Many Benefits of Investing in Retail Properties
Special economic factors shift some of the risk associated with retail property investment, from landlords to tenants. For example, a popular instrument used in retail is the triple net lease, in which the tenant is responsible for payments of real estate taxes, common area maintenance and insurance, either on a pro-rata basis or in full. Another factor which favors investment in smaller properties within larger malls is the anchor effect. When a popular store, such as a Nordstrom, Walgreens, Home Depot or Target anchors a shopping center, other tenants are willing to bid up rents because of the extra shopping traffic they’ll receive due to the proximity of the anchor properties.
Another popular arrangement is percentage rent that is based on the sales volume of the retail store. In effect, the better a store does, the more rent you collect. This has the beneficial effect of aligning the interests of lessor and lessee. These deals are often structured with a base rent (that is, in any case, profitable for the investor) plus a percentage of sales above a set threshold. This percentage may or may not be capped. The benefit to investors is obvious.
It is hardly unusual for newly established retail stores or chains to sign up for long leases. Here’s why: new stores may need extensive improvements, customizations and decorating. These are startup costs borne by the tenant, who is going to want to amortize those costs over an extended period. It doesn’t make sense for a tenant to sink a lot of money into leasehold improvements only to move out in a year or two. Long leases are good for investors because it cuts down on vacancy times and often can lock in a higher or escalating rent structure. Renewal options should be carefully structured so that investors continue to make their required returns on the property.

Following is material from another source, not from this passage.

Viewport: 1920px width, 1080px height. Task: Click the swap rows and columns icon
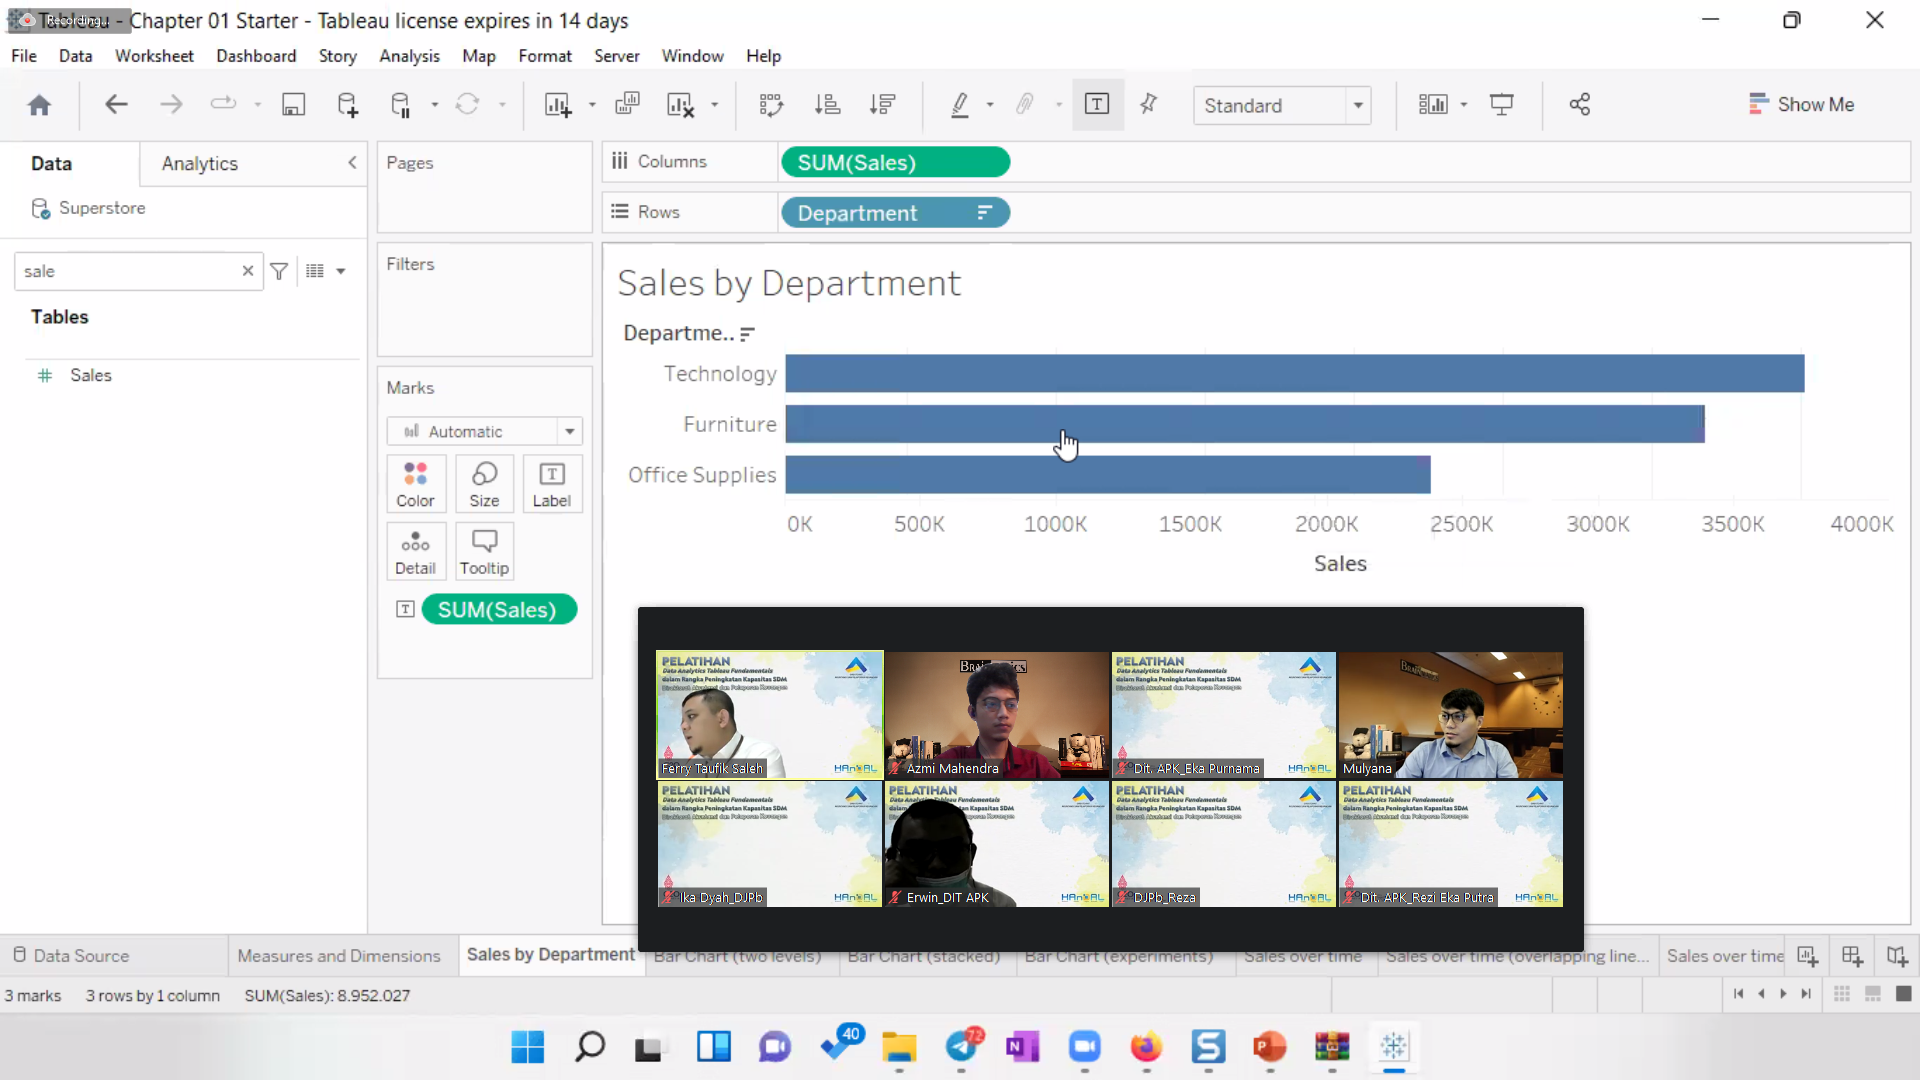(x=771, y=105)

There are a variety of additional incentives for investing in retail real estate, including:
- Cyclicality. The CRE market in general is picking up speed right now, and most real estate booms last for cycles up to 15 years, sometime longer. The earlier you get into a real estate cycle, the bigger ROI you can expect.
- Diversification. If you want to diversify your property portfolio, an efficient way to do so is by investing in a mall or shopping center. One investment is supported by multiple streams of income from many tenants. Even if the occasional tenant goes under, the portfolio is minimally affected and you are not dependent on the performance of a single tenant. Furthermore, this kind of investment allows you to diversify across industries. Even if one sector is in a downturn, tenants operating in other sectors may escape any problems and your income streams can continue pretty much intact.
- Passive Income Opportunities. When you purchase a share of a retail property through a real estate crowdfunding platform, your investment is totally passive. You won’t be answering irate phone calls from tenants whenever a light bulb burns out. That’s the job of managing agents, not you.
- Selection. Crowdfunding sites must provide a variety of investment alternatives in order to serve the widest swath of investors. You can crowdfund on PeerRealty and select from many opportunities in retail real estate as well as many other types of properties. This is especially useful for savvy investors who like to invest locally, based on first-hand knowledge. Before you plunk down your money on a nearby retail store, strip mall or shopping center, you can go visit it and get a feel for its prospects: Are the stores well maintained? Is there heavy foot traffic? Would you shop at the store(s) involved?
- Tangibility This is not something often discussed, but many investors choose to put money into real estate because it is a tangible investment – you can see and touch the building! We know that this is a subjective feature to some, but for many, it’s a nice counterbalance to investments that are completely financial.
Real estate crowdfunding allows investors with even modest budgets to add an important component to their portfolios. For as little as $5,000, accredited investors can buy equity shares in, say, a shopping mall and immediately diversify their portfolios in a meaningful way.